Meteorological history
- Formed: December 5, 2003
- Dissipated: December 8, 2003

Category 3 "Major" winter storm
- Regional snowfall index: 9.40 (NOAA)
- Lowest pressure: 992 mb (29.29 inHg)
- Maximum snowfall or ice accretion: 52 inches (130 cm) in northern New Hampshire

Overall effects
- Fatalities: 13
- Areas affected: Midwestern United States, Eastern United States (especially the Mid-Atlantic and New England states)

= December 2003 nor'easter =

Snowstorm in the United States

The December 2003 New England snowstorm was a severe nor'easter that impacted the Eastern United States during the first week of the month. It produced heavy snowfall throughout the New England and Mid-Atlantic regions, exceeding 40 in in northern New England. The cyclone had complex origins, involving several individual weather disturbances. An area of low pressure primarily associated with the southern branch of the jet stream spread light precipitation across portions of the Midwest and Southeast. The low reached the coast on December 5 and continued to produce snow throughout the Mid-Atlantic. Another system involving the northern branch of the jet stream merged with the initial storm, causing another coastal storm to develop. This storm soon became the primary feature as it intensified and moved northeastward. It reached Cape Cod on December 6, but became nearly stationary through the morning of December 7. It had finally dissipated by December 8.

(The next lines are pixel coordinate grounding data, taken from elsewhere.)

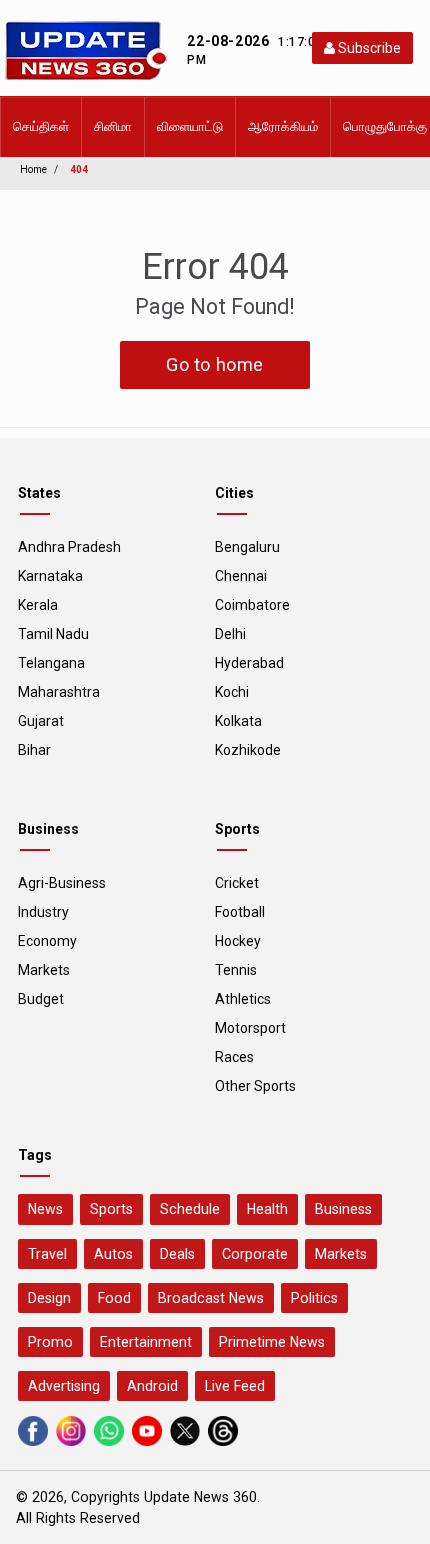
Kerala (38, 605)
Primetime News (272, 1342)
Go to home (215, 364)
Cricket (237, 883)
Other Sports (255, 1086)
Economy (47, 941)
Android (152, 1386)
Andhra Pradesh (69, 547)
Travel (47, 1254)
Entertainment (146, 1342)
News (45, 1209)
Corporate (255, 1254)
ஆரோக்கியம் (283, 126)
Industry (43, 912)
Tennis (236, 970)
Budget (41, 999)
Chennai (241, 576)
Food (114, 1298)
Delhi (230, 634)
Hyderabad (249, 663)
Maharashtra (59, 692)
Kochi (232, 692)
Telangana (51, 663)
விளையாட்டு (190, 126)
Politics (314, 1298)
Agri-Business (62, 883)
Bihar (34, 750)
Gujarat (41, 721)
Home (33, 169)
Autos (113, 1254)
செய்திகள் (41, 126)
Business (343, 1209)
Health (267, 1209)
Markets (44, 970)
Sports (111, 1209)
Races (234, 1057)
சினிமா (113, 126)
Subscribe (368, 48)
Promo (50, 1342)
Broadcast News (211, 1298)
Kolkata (238, 721)
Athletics (243, 999)
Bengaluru (247, 547)
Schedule (190, 1209)
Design (49, 1298)
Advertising (64, 1386)
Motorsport (250, 1028)
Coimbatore (252, 605)
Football (240, 912)
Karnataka (50, 576)
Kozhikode (248, 750)
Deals (177, 1254)
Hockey (238, 941)
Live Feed (235, 1386)
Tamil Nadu (53, 634)
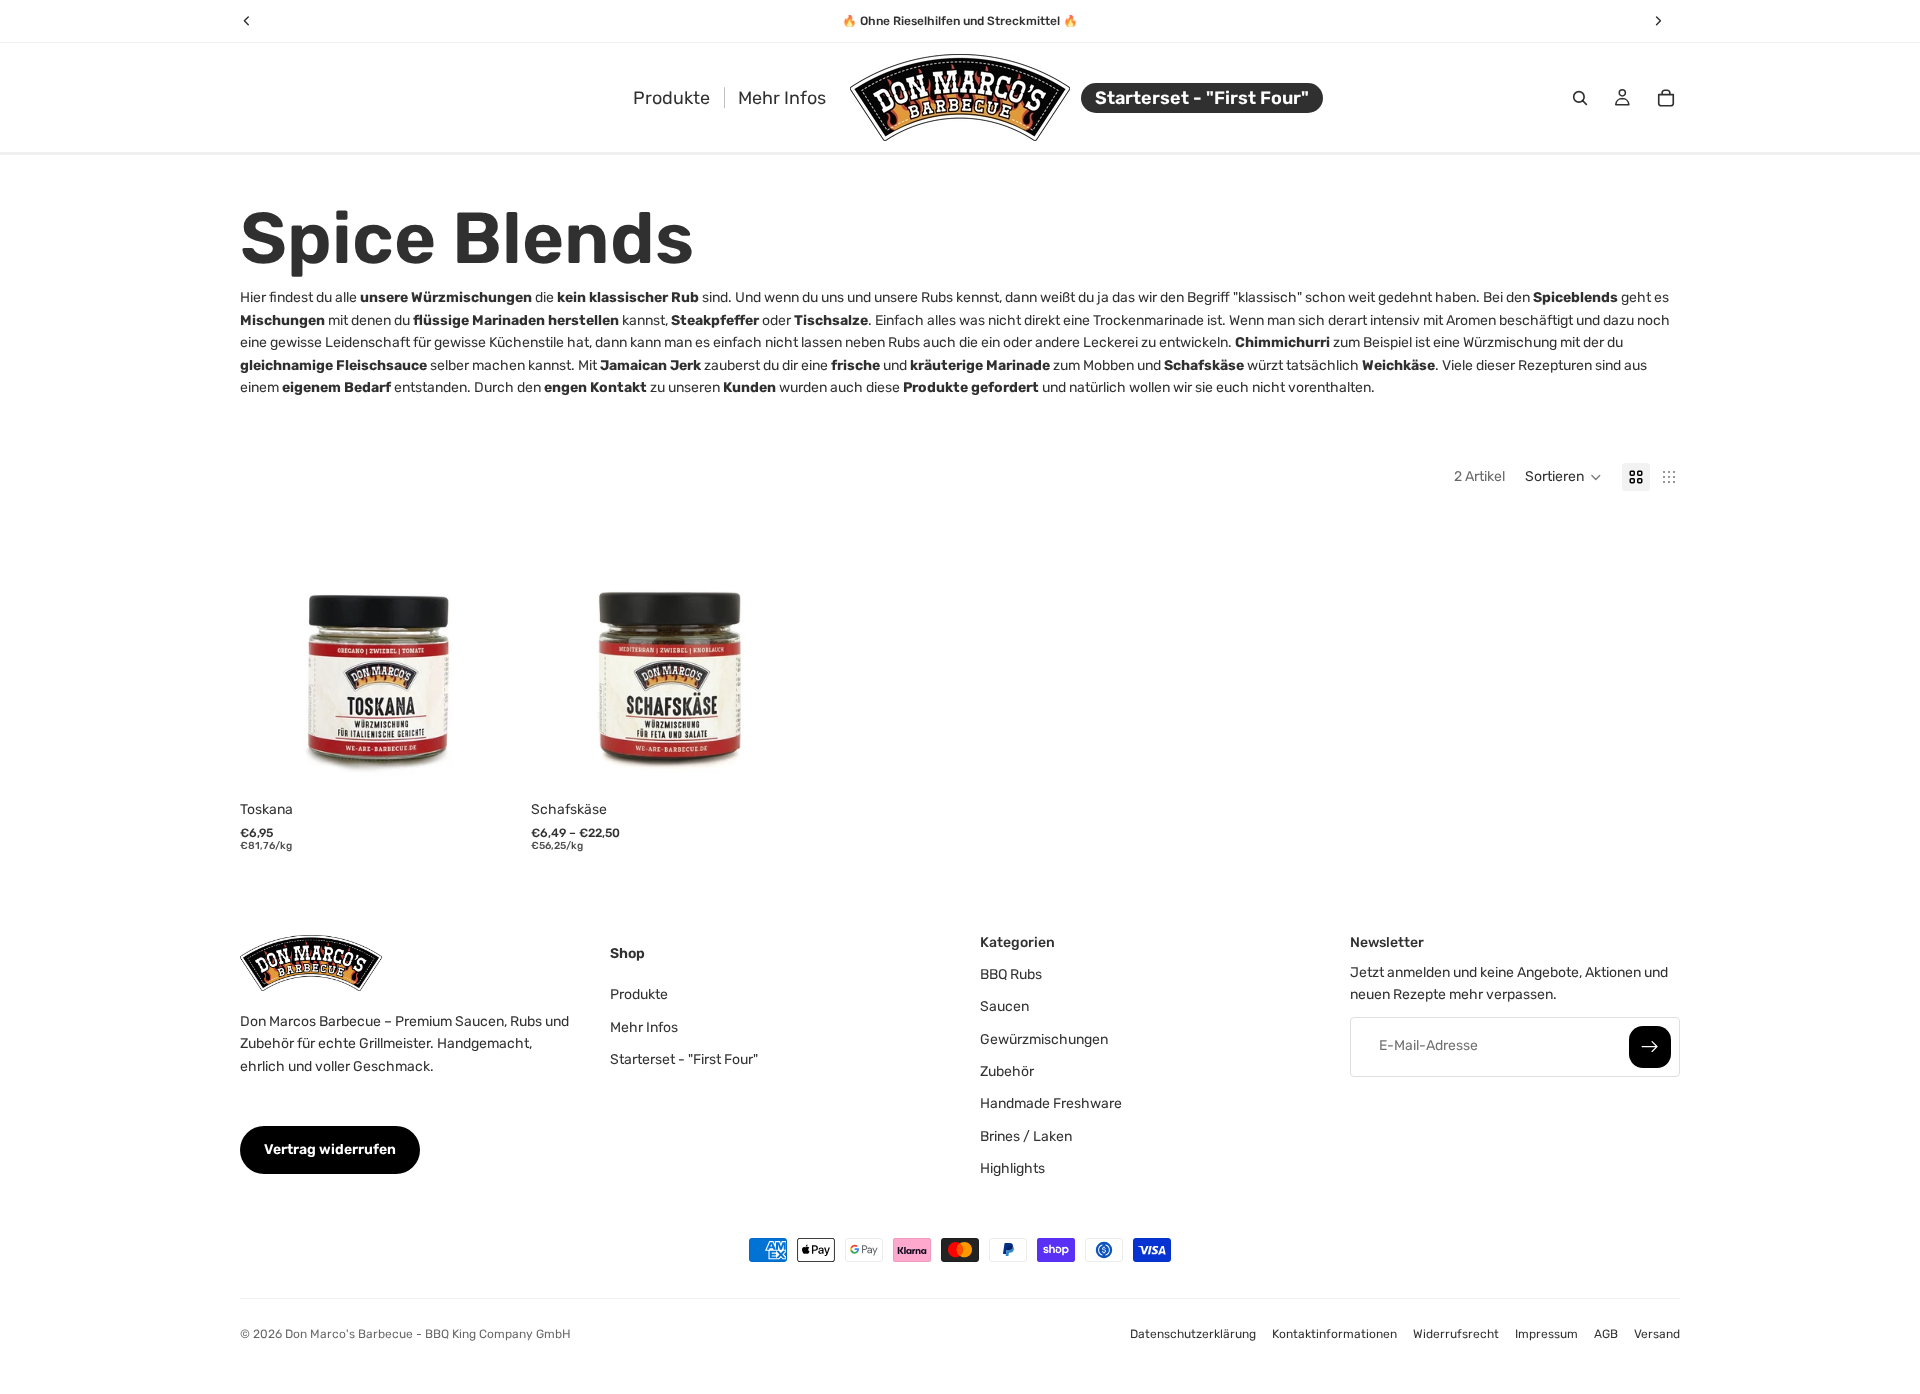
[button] (1563, 477)
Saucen (1004, 1006)
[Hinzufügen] (484, 761)
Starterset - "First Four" (684, 1059)
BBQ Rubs (1011, 973)
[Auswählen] (776, 761)
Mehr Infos (644, 1026)
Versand (1657, 1334)
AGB (1606, 1334)
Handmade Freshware (1051, 1103)
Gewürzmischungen (1044, 1038)
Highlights (1012, 1168)
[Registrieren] (1650, 1046)
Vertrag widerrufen (330, 1149)
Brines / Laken (1026, 1135)
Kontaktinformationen (1334, 1334)
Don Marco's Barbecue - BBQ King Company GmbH (428, 1334)
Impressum (1546, 1334)
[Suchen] (1580, 98)
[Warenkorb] (1666, 98)
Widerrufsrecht (1456, 1334)
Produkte (639, 994)
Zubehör (1007, 1071)
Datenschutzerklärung (1193, 1334)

Conditions surrounding the storm allowed for several bands of heavy snowfall to set up over New York State and New England, including a small area of 4 in per hour snowfall rates in the Hudson Valley. As a result of extremely cold temperatures over the region, snowfall accumulations were generally significant and broke several daily records. At Albany, New York, 12.5 in of snow fell in just one day. Locations affected by the storm commonly picked up 17 to 24 in, with totals occasionally exceeding 30 in.

The event led to widespread travel delays from Washington, D.C. to Boston, and around 13 people died because of the storm. 35.6 inches of snow fell just 14 miles north of Boston in the city of Peabody, Massachusetts. The nor'easter was among the largest early-season winter storms on record to affect the major East Coast cities. Many areas reported blizzard-like conditions.